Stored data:
--

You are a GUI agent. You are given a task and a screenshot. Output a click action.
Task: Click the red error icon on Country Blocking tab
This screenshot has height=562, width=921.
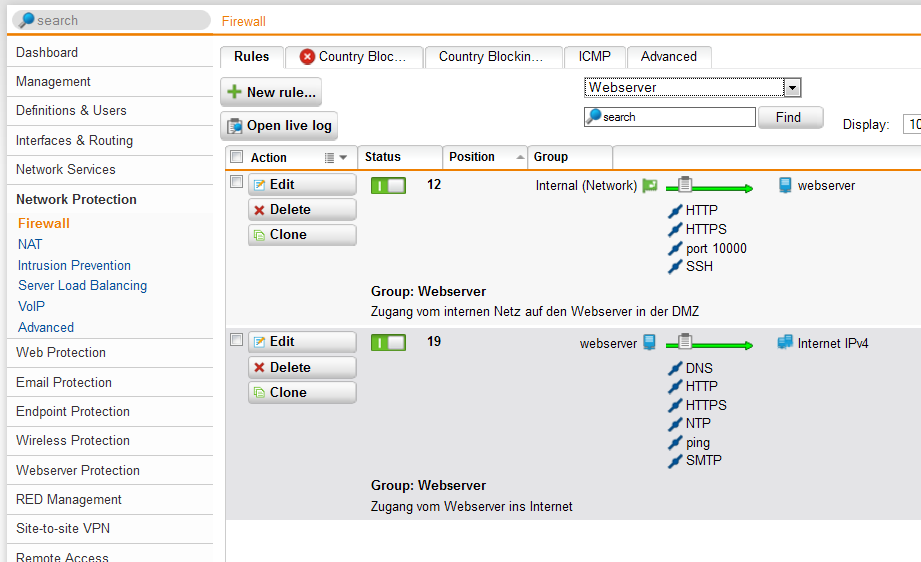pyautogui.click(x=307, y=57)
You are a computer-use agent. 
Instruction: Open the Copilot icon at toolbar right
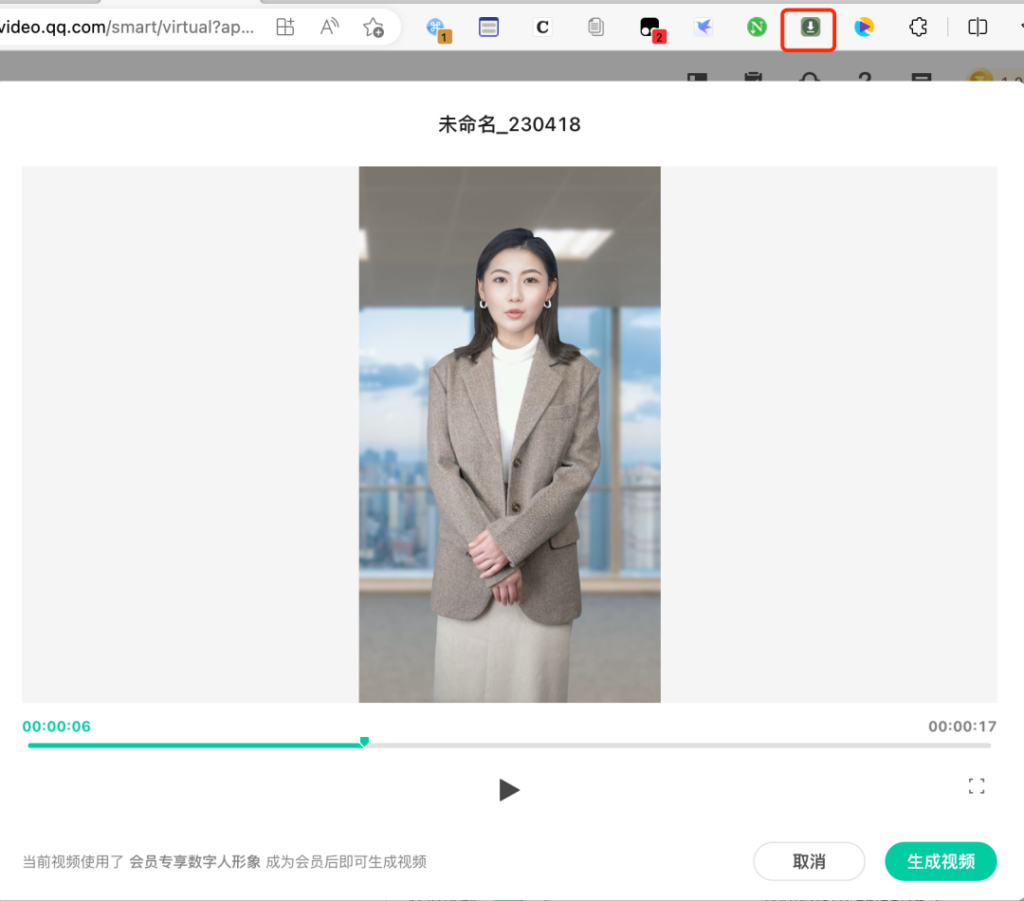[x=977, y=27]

--

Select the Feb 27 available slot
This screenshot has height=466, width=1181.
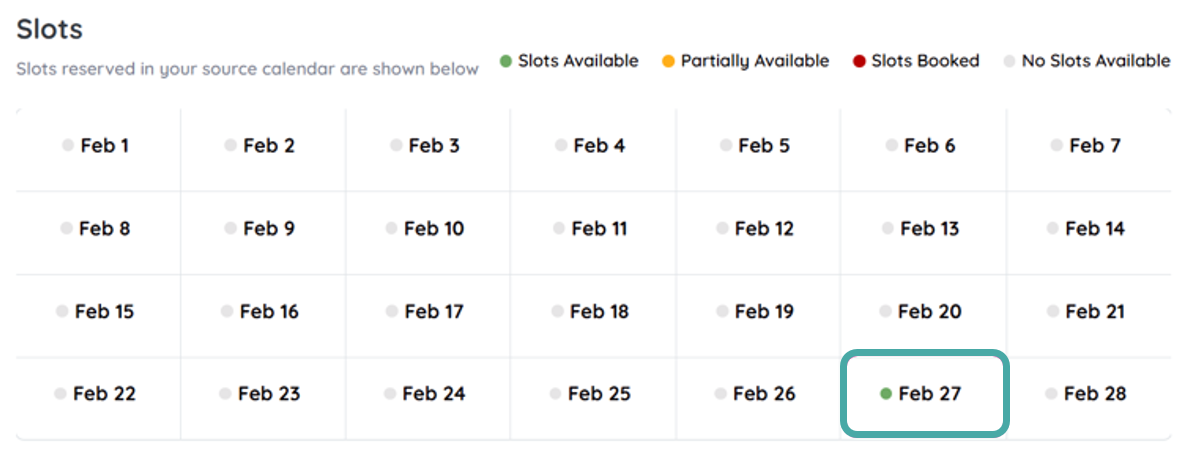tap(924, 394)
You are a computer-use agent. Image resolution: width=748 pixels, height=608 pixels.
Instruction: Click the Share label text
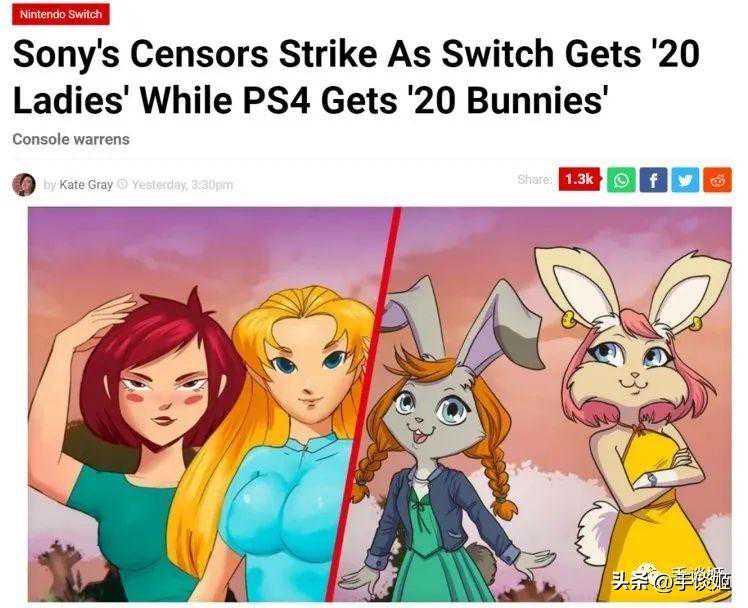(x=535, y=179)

--

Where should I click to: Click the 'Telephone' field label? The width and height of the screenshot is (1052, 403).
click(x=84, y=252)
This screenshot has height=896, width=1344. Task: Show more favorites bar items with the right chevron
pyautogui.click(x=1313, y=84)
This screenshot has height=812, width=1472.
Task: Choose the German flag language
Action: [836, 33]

--

Copy out each line from the preceding entries that mentions the word "computer".

## YOUR RESPONSE
You are a computer-use agent. 
You are a computer-use agent. Image resolution: width=748 pixels, height=608 pixels.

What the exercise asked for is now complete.